Heartland reconnaît l’authenticité de la plupart de ces documents, mais il avance, sans preuve pour le moment, que certains ont pu être retouchés; il refuse également d’en reconnaître au moins un en particulier; Gleick, de son côté, dit avoir fait des vérifications (en demandant anonymement au think tank certains documents qu’il a pu comparer avec ceux qu’il avait reçus) et que ces vérifications  lui donnent des raisons de croire que les documents sont tous (presque?, ce n’est pas clair) authentiques. Quoiqu’il en soit, du travail de vérification reste à faire sur tout cela.

Mais, dès à présent, certains faits connus et d’autres reconnus ou implicitement admis par le Heartland Institute sont aussi troublants que révélateurs et  mettent, comme je l’ai dit, pas mal de gens très mal à l’aise.

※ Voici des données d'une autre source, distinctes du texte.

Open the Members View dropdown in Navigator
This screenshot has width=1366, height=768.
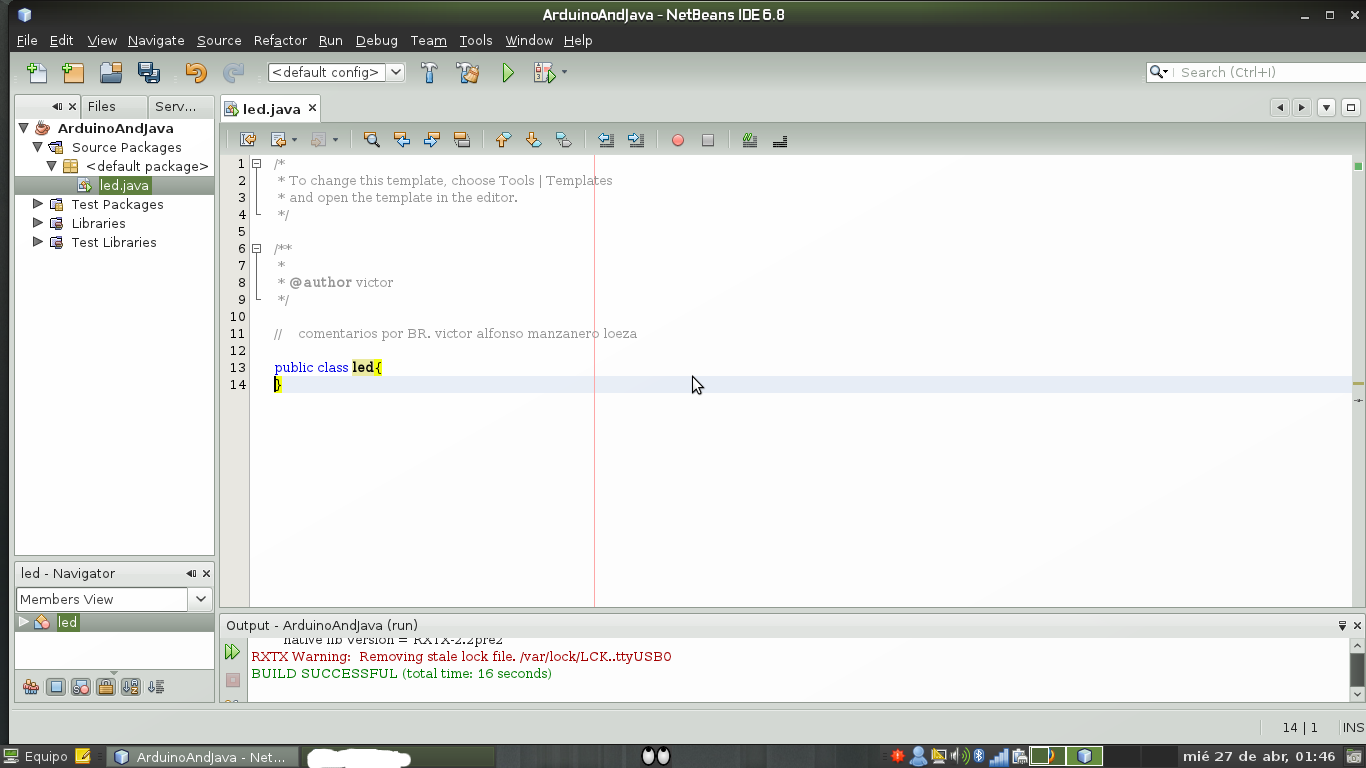pyautogui.click(x=199, y=598)
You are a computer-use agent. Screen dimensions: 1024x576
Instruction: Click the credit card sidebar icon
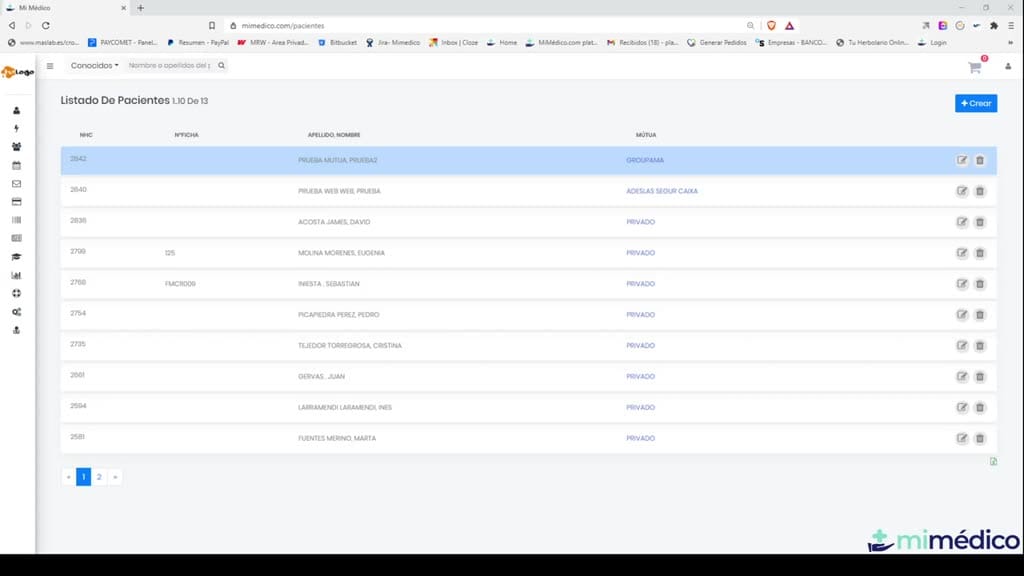pos(16,202)
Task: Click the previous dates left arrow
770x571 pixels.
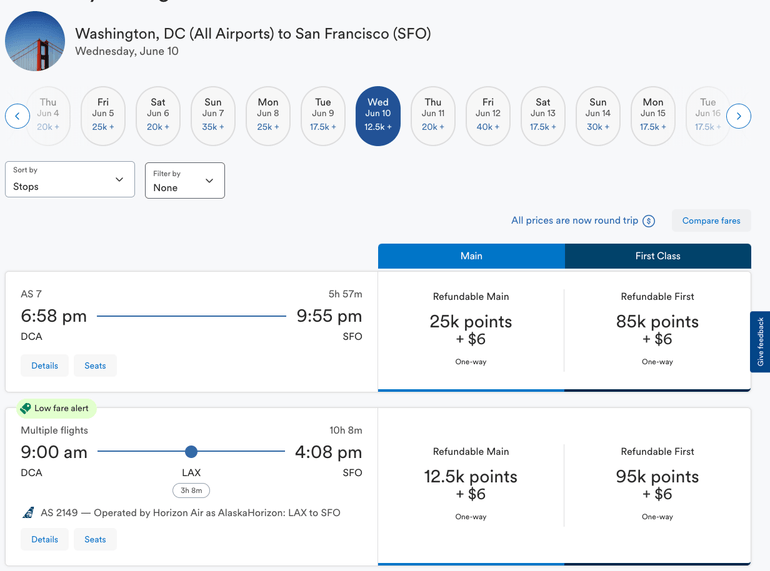Action: click(x=17, y=116)
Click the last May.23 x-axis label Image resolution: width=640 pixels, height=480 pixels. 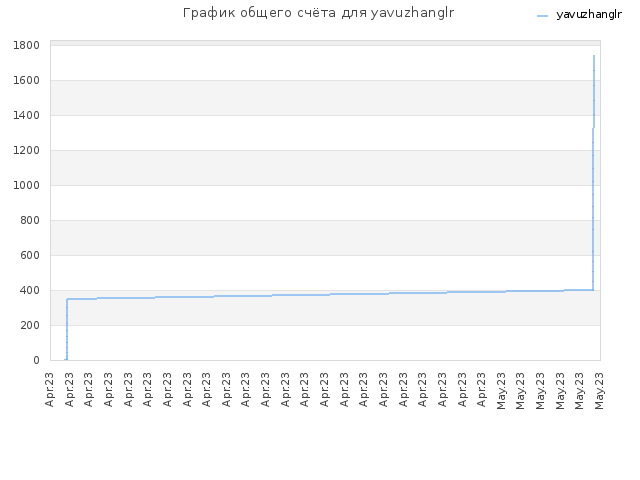(x=600, y=391)
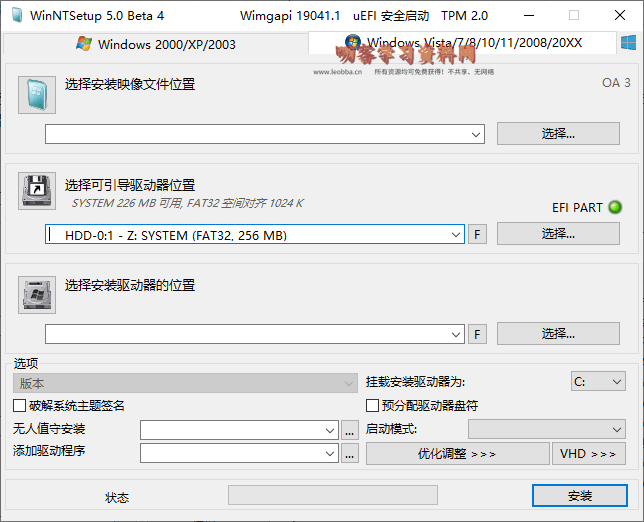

Ce que les documents nous font voir, pour commencer, c’est une véritable machine de guerre destinée à manipuler l’opinion publique ainsi que les intentions qui l’animent, ses stratégies, ses acteurs. Tout cela est tout à fait dans l’esprit des idées propagandistes ayant marqué le siècle dernier et marquant encore le nôtre, des idées et dont E. L. Bernays (1891-1995) a le premier formulé la théorie (son Propaganda se trouve ici en français; aveu sans intention d’auto-promotion, puisque c’est la seule version française de ce livre: j’en ai signé la préface).

Voilà donc  la première raison du malaise: que tout cela soit mis en pleine lumière.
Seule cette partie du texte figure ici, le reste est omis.